À l’assaut du mur nord-irlandais
Samedi soir, l’Allemagne a livré un match abouti de bout en bout, n’offrant aucun répit à son adversaire. Le genre de match que l’Allemagne avait l’habitude d’enchaîner entre 2010 et 2014, mais qui n’était plus trop au programme depuis le Mondial. Après la rencontre, Joachim Löw s’est dit très satisfait de « l’implication de [ses] joueurs » . « Nous étions très présents dans la surface de réparation, et c’était une vraie volonté de ma part. Ces derniers temps, notamment pendant l’Euro, nous n’étions pas aussi agressifs dans cette zone du terrain » , a-t-il ajouté concernant l’animation offensive. Mais comme l’a fait remarquer Mesut Özil en zone mixte, la Tchéquie n’a pas vraiment évolué au niveau attendu.

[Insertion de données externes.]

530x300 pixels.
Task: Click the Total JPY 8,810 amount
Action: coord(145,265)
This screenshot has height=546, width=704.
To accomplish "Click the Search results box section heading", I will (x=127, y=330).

Face à l’Irlande du Nord, la tâche devrait être plus compliquée. « C’est une équipe beaucoup plus robuste derrière » , a assuré le meneur d’Arsenal. Si l’Allemagne montre de belles choses depuis le début des éliminatoires, le match de ce soir est déjà un mini-test. Contrairement à juin dernier, la Mannschaft doit montrer de quoi elle est capable. « Nous devons aller de l’avant, imposer notre tempo, être réaliste même si l’équipe adverse risque de fermer le jeu » , a affirmé le sélectionneur allemand. Pour son homologue, Michael O’Neill, le fait d’avoir rencontré la NM il y a peu est « un énorme avantage, les joueurs savent à quoi s’attendre. » Mais comme tout le monde, le sectionneur nord-irlandais a bien remarqué que si l’Allemagne n’avait pas changé de visage depuis l’Euro, son état d’esprit était, lui, un peu différent. « Ils ont commencé très fort ces éliminatoires, alors que pendant l’Euro, lorsque nous les avons affrontés, ils venaient de perdre des points contre la Pologne et étaient plus fébriles. Cette fois-ci, ce sera beaucoup plus dur. » Si ce soir, l’Ulster s’en sort aussi bien qu’à l’Euro, on pourra presque parler de victoire.